Noi Bai (Hanoi) is larger and more spread out. International connections happen in Terminal 2; domestic flights use Terminal 1, which is a separate building connected by a free shuttle bus. If your onward flight is domestic — say, continuing to Da Nang, Hue, or Da Lat — you will need to clear immigration and re-check in. That means you need a visa or exemption regardless of your total time in the country.
Tan Son Nhat (Saigon) has international and domestic terminals in closer proximity, but the same rule applies: any domestic connection requires an immigration stamp, which requires valid entry authorization.
This catches people off guard more than anything else. You fly into Hanoi from overseas, then catch a connecting domestic flight to Phu Quoc or Ninh Binh for the next leg of your trip. Even if your total time in Vietnam is just two hours on the ground, you have entered the country. You need a visa or an exemption. There is no workaround here.
Plan accordingly: apply for the e-visa before you leave home. It is cheap, it is fast, and it removes all ambiguity.
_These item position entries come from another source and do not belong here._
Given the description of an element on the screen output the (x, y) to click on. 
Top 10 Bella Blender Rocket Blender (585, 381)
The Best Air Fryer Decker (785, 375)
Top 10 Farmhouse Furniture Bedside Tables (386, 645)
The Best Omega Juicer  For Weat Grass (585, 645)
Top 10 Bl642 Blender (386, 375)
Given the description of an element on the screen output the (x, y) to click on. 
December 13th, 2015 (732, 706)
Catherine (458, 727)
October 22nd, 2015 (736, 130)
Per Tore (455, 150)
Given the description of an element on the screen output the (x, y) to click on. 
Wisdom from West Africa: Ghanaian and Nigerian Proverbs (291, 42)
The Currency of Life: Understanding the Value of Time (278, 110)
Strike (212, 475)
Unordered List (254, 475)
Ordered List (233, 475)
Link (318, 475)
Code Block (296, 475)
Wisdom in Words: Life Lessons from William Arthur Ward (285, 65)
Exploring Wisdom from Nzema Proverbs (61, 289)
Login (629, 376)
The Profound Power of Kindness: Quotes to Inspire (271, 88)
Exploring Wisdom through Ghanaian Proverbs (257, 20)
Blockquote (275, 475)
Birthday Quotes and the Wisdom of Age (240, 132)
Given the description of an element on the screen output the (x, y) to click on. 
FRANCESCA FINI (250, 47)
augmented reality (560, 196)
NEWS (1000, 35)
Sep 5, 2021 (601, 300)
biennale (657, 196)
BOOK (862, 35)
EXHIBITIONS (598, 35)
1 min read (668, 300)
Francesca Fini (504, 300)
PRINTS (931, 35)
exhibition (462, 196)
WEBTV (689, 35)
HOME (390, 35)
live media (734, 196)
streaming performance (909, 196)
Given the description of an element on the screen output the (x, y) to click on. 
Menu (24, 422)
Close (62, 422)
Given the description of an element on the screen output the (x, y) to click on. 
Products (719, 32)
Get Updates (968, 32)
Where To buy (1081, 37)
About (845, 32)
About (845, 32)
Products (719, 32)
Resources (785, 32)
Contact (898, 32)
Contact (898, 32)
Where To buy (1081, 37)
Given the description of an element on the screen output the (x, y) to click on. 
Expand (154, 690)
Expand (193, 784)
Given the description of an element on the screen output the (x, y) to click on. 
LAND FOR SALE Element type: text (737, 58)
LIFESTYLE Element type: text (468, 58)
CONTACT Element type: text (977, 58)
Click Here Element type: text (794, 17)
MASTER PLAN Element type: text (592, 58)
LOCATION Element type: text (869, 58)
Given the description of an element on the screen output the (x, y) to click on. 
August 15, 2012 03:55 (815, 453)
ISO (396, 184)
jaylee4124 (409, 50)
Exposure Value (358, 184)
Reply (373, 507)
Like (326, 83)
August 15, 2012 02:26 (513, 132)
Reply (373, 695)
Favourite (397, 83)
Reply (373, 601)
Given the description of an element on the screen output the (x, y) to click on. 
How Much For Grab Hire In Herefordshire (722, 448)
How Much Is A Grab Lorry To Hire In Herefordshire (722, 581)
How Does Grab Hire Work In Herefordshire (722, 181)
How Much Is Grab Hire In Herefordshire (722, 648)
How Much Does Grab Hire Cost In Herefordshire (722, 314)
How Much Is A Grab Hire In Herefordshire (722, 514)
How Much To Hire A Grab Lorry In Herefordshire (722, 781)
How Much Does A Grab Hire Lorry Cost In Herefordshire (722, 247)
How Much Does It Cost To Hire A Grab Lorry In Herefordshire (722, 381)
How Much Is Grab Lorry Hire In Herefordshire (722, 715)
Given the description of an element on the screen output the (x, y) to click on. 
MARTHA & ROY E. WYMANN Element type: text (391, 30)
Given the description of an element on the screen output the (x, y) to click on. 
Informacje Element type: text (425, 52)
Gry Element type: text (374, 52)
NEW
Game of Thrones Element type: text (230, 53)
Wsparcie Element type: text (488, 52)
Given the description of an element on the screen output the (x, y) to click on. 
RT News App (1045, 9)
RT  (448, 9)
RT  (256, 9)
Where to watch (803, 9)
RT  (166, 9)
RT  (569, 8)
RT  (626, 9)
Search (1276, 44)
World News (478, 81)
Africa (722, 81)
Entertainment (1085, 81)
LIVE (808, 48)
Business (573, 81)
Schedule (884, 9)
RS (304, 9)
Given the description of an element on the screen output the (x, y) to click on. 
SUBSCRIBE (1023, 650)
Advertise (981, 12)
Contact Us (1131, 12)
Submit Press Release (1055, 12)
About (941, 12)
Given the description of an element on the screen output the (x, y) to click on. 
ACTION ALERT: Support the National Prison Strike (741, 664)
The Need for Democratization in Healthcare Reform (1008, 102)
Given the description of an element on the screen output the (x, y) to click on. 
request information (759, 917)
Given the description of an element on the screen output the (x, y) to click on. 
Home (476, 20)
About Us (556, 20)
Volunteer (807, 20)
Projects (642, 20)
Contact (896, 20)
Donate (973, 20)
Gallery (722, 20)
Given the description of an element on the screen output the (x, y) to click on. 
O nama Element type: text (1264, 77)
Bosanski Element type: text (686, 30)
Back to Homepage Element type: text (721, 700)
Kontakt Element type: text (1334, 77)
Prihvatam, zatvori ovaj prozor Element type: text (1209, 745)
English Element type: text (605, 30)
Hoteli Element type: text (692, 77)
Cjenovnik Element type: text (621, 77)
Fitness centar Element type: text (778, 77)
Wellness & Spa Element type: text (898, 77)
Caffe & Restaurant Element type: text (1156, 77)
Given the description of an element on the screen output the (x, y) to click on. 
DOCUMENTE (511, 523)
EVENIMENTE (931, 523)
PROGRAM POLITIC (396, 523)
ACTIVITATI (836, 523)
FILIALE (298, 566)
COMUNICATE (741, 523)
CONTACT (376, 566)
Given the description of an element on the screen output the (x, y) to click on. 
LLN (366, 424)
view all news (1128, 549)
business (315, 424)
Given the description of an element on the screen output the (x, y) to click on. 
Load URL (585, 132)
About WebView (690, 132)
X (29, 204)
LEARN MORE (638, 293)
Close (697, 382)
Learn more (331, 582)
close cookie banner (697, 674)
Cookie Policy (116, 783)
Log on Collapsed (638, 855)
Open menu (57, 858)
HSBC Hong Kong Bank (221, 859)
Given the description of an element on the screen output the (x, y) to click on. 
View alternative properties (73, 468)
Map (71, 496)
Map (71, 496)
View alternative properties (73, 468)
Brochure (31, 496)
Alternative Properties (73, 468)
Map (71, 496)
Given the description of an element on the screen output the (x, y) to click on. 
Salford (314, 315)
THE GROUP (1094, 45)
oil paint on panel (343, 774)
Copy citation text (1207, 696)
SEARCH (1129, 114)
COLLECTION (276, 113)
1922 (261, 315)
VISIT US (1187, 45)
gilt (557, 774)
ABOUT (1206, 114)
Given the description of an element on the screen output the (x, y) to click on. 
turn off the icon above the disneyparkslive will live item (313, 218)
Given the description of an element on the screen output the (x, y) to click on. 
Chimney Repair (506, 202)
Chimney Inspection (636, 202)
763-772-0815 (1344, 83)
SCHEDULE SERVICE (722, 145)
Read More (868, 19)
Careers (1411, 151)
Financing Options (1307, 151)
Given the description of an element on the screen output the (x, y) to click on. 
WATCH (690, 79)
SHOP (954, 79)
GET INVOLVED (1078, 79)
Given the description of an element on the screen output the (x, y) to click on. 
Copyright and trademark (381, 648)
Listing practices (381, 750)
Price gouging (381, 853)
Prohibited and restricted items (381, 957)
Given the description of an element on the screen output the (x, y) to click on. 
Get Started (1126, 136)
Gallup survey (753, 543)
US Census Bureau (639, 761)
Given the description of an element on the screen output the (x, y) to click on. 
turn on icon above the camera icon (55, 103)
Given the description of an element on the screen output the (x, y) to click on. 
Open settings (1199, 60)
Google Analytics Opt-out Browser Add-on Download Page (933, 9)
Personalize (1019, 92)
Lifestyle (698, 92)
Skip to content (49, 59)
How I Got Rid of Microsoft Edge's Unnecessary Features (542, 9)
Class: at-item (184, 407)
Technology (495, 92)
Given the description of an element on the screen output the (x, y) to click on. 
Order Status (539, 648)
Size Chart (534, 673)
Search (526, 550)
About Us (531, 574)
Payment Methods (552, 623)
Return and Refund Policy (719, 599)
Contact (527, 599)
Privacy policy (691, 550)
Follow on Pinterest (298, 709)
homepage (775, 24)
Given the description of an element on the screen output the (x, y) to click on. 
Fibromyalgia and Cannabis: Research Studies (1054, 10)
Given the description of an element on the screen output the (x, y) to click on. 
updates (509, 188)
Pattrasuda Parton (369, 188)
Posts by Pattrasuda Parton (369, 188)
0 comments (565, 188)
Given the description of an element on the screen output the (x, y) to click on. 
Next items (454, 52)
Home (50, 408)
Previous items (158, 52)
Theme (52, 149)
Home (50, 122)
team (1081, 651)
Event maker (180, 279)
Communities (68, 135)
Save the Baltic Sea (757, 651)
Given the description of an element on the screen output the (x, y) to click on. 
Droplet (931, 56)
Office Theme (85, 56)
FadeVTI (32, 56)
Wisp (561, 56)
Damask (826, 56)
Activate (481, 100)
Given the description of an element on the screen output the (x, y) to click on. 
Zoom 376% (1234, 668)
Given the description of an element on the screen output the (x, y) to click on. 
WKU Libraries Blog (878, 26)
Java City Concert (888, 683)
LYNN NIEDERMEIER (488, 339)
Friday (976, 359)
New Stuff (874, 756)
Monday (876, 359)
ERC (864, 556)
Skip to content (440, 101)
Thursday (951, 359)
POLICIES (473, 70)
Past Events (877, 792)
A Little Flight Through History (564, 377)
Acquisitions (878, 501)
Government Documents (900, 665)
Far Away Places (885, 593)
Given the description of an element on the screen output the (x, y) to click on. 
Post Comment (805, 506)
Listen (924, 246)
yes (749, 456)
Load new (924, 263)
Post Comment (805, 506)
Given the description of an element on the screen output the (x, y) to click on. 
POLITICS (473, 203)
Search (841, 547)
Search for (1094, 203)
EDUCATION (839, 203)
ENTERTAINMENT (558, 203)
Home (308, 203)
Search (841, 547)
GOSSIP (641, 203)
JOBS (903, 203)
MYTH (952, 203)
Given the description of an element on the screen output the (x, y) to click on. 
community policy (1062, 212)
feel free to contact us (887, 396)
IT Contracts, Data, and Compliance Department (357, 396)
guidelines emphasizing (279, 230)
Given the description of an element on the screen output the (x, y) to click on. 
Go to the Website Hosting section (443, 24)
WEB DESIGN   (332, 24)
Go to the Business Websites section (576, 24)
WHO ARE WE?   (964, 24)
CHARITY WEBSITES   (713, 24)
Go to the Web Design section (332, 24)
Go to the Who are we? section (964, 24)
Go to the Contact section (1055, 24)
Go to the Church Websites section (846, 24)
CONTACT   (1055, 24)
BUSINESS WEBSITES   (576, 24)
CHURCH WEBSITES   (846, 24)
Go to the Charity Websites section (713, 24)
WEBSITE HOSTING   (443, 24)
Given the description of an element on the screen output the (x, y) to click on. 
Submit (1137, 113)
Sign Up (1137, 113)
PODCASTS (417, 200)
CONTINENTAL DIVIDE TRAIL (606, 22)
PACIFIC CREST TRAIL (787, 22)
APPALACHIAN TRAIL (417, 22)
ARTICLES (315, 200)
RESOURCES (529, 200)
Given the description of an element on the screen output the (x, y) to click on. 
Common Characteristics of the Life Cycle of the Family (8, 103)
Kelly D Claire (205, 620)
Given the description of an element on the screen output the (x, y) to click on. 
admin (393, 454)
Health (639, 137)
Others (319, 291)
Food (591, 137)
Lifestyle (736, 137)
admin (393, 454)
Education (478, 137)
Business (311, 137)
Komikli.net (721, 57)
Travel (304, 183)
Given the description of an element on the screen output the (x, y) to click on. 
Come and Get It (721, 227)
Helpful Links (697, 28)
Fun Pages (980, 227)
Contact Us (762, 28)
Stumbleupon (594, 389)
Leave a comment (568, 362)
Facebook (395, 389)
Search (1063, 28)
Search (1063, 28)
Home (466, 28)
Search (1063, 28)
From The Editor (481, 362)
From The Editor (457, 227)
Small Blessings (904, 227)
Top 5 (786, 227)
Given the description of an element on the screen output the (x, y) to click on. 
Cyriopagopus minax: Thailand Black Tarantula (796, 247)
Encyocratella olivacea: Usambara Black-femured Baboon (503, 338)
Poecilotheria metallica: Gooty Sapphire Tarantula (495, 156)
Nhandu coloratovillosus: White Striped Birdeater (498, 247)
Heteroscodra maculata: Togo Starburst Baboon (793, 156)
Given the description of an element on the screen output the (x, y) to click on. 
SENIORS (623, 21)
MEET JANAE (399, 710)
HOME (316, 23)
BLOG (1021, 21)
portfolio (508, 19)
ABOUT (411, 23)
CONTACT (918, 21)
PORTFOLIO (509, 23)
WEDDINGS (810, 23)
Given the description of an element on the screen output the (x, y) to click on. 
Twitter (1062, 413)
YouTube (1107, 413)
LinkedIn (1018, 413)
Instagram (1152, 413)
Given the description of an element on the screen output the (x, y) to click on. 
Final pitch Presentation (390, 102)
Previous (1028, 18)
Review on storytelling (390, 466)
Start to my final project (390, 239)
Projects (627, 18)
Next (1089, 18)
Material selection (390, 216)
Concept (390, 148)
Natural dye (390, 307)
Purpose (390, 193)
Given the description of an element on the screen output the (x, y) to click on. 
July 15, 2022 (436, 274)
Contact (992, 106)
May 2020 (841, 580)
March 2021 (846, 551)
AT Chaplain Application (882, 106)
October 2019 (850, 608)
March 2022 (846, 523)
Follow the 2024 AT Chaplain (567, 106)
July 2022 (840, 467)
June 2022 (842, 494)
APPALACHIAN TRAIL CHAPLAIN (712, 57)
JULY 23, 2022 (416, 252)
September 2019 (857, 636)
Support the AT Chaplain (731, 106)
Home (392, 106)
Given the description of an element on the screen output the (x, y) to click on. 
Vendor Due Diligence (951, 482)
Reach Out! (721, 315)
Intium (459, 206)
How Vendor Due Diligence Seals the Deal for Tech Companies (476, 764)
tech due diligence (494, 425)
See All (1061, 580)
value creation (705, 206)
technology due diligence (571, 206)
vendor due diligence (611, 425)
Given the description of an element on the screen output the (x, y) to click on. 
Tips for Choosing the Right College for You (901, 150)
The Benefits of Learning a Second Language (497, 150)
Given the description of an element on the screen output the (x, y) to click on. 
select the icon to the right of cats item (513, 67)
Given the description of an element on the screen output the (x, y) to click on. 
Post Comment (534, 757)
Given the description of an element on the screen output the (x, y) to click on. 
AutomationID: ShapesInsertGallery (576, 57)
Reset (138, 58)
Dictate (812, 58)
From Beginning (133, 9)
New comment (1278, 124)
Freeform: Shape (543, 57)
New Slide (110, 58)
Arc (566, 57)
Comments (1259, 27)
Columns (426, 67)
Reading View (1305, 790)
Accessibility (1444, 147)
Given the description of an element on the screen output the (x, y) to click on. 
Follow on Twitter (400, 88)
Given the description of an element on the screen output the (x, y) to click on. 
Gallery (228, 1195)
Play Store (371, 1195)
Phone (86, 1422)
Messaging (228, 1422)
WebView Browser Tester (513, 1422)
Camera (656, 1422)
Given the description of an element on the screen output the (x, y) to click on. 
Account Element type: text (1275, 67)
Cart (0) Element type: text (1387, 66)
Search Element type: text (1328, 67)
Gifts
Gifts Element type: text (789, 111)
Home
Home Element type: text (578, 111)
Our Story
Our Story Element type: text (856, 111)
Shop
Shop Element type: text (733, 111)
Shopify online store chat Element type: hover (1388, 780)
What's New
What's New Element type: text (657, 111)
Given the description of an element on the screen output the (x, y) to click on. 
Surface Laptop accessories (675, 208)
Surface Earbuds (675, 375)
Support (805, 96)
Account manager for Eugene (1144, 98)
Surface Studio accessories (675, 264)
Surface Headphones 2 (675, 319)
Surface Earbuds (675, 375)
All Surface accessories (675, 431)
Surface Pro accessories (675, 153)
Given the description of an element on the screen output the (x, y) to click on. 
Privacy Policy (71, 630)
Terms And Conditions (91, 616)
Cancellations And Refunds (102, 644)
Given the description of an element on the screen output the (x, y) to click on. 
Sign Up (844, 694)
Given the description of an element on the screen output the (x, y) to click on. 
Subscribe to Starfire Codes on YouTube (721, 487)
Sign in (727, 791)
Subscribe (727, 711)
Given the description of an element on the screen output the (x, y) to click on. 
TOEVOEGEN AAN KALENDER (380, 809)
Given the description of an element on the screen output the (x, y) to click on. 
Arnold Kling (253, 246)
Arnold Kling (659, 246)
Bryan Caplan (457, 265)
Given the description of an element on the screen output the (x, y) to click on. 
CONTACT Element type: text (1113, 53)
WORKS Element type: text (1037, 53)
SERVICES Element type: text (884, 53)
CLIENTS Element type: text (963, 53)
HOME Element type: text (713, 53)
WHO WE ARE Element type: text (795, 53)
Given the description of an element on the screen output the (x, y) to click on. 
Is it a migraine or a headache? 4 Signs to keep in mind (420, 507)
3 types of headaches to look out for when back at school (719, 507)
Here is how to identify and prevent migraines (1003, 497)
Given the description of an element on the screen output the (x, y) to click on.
Photo by Pexels User on Pexels
Visa on arrival through a pre-approved letter from an agency still exists but is largely redundant now that the e-visa covers most nationalities and is issued directly by the government. Avoid third-party sites charging inflated fees for e-visa "assistance" — the official portal is straightforward and the USD 25 government fee is the only cost you should pay.
If you are staying airside on an international-to-international connection at Hanoi or Saigon, you need nothing. If you are exiting the airport for any reason — even for a few hours — get your e-visa sorted before you fly. And if your Vietnam stop connects to a domestic flight, treat it as a full entry regardless of how brief it feels on the itinerary.